What we're reading, May 4, 2016: heart disease risk calculator has led to overtreatment; healthcare price transparency tool actually increased spending for those who used it; and Martin Shkreli may be facing additional charges.
A recently updated formula for calculating the risk of heart problems has led to unnecessary treatments. TIME reported that the formula loosened the criteria for putting people on medications and overestimates the risk of heart trouble up to 5 or 6 times. Researchers found that the formula has led to an overtreatment of people whose risk is actually lower than predicted and who may not need to be treated with statins.
The use of a price transparency tool at 2 large employers has provided the wrong outcome. Not only did employees barely use the tools—which allowed patients to shop around and save on healthcare costs—but access to price information actually had higher spending, reported The Washington Post. People with access to the tool spent $59 more. However, researchers did note that of people who were using the tool about half searched for procedures that cost more than their deductibles. As a result they had less of a motivation to make thrifty decisions.
Martin Shkreli may be facing more charges in his securities fraud case.
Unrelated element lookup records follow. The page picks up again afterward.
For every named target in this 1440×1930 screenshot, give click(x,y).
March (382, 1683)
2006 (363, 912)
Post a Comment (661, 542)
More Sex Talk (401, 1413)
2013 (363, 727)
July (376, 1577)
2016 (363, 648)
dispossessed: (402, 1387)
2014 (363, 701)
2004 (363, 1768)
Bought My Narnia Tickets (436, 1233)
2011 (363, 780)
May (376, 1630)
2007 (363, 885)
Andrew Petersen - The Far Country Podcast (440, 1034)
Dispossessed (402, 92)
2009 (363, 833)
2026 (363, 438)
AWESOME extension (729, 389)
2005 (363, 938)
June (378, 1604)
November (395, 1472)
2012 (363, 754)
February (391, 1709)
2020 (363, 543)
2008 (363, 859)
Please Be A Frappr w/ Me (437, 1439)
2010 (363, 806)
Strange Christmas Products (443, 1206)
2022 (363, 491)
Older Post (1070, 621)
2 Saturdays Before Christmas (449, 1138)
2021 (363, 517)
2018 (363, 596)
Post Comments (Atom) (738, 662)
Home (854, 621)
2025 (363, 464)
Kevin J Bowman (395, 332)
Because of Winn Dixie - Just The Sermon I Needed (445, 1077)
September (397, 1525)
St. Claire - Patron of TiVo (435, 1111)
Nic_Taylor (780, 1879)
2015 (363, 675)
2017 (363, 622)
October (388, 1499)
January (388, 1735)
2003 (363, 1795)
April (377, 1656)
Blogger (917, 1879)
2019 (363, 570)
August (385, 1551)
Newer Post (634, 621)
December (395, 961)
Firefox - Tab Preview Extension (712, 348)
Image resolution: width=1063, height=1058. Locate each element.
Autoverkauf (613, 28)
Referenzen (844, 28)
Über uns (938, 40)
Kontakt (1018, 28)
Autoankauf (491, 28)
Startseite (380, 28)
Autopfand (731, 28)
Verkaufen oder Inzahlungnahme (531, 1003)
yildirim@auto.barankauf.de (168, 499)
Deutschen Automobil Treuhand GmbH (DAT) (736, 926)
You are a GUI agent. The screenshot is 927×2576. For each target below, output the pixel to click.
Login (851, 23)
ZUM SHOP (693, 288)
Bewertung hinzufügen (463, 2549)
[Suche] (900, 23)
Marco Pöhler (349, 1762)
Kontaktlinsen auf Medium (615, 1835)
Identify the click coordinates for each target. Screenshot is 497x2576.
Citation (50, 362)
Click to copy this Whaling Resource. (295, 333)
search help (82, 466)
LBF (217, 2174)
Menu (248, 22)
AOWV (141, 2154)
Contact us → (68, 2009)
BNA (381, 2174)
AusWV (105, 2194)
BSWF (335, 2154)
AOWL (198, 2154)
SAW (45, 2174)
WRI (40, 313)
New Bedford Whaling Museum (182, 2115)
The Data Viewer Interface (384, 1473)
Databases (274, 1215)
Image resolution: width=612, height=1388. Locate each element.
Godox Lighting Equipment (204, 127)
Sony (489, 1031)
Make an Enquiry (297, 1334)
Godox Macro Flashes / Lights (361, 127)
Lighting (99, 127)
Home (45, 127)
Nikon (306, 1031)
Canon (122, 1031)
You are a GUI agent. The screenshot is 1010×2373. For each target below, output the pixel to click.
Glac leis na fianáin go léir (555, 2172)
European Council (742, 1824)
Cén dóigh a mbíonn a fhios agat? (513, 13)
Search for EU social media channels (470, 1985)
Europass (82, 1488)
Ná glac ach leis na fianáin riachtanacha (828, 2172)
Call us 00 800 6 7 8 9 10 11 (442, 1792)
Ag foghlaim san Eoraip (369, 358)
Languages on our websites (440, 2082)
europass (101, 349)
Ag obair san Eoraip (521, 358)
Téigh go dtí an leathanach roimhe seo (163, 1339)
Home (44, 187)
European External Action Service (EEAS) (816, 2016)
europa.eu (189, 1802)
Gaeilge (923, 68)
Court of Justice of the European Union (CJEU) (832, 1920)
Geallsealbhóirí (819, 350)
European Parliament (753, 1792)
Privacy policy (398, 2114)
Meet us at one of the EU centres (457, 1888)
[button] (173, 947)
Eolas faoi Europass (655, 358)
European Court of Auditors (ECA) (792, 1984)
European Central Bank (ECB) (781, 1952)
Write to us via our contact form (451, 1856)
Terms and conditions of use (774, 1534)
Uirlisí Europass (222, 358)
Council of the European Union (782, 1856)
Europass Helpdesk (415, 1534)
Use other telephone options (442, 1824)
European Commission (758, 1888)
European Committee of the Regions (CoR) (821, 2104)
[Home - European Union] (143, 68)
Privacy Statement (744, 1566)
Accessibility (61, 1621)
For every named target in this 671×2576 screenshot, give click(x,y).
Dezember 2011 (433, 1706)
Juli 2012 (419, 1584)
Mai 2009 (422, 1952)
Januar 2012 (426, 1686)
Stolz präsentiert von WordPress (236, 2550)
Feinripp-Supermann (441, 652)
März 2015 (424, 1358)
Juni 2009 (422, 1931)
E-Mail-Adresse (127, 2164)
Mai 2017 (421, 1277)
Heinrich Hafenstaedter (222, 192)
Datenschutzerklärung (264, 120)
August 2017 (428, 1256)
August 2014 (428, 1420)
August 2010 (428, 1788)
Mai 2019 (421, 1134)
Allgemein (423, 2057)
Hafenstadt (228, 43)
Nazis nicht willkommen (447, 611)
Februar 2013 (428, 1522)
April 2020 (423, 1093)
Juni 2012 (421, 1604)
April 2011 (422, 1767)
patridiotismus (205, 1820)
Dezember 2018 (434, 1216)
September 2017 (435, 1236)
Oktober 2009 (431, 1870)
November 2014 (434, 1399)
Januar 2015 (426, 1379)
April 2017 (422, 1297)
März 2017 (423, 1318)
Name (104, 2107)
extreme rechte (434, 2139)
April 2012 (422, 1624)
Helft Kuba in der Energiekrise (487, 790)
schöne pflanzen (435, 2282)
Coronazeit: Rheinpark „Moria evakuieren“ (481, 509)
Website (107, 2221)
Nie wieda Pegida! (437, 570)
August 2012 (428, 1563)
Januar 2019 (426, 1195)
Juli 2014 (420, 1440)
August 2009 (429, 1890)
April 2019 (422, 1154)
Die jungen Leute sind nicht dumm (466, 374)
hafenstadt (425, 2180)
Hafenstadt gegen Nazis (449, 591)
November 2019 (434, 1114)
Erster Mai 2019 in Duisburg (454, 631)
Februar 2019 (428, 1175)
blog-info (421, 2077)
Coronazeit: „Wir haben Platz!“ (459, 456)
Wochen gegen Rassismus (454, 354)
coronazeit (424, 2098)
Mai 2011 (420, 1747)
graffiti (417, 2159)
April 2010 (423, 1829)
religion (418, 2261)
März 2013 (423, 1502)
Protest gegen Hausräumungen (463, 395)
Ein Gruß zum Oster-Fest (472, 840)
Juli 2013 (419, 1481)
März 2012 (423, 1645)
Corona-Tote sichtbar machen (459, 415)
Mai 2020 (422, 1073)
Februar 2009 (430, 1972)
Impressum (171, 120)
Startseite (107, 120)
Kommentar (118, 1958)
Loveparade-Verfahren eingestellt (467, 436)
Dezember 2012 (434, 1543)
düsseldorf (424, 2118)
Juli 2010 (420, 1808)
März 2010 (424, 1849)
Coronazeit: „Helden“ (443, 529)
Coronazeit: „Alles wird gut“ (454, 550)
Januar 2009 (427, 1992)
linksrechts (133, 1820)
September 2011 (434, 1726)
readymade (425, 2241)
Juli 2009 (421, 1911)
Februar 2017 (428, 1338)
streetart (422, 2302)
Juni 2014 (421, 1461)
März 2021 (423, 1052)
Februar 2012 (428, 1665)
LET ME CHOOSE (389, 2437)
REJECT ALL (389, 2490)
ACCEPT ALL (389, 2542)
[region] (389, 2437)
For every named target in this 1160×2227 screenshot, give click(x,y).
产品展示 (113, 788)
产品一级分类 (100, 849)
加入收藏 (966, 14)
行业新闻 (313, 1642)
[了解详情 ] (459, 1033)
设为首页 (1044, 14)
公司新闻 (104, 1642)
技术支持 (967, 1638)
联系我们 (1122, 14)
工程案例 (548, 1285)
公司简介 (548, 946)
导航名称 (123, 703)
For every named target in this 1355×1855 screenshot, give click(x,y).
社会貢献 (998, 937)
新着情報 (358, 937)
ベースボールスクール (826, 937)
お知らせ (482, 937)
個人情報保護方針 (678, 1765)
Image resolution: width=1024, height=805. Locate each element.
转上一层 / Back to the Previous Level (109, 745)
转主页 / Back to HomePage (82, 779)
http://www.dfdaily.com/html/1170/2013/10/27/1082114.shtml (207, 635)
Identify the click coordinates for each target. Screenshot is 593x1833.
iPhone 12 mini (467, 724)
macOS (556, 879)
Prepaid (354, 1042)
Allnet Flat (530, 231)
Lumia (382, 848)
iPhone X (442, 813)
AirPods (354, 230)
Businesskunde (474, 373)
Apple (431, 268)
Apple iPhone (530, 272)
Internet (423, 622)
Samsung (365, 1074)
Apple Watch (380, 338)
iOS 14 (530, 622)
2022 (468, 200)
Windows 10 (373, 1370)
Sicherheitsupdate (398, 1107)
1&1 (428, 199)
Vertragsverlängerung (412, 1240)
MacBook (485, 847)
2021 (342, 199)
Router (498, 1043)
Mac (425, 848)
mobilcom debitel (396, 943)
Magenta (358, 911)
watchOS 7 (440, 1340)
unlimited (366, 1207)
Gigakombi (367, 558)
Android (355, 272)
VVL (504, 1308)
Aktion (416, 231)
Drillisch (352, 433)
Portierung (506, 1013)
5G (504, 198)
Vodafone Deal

The former CEO of Turing Pharmaceuticals is already charged with defrauding investors in hedge funds and another company he ran, Retrophin, but could also face charges related to the distribution of Retrophin stock and a private placement deal, according to Bloomberg. Shkreli has asked a judge to wait before setting a trial date as his defense lawyers wait to see any new allegations. He is currently scheduled to appear in court on June 6.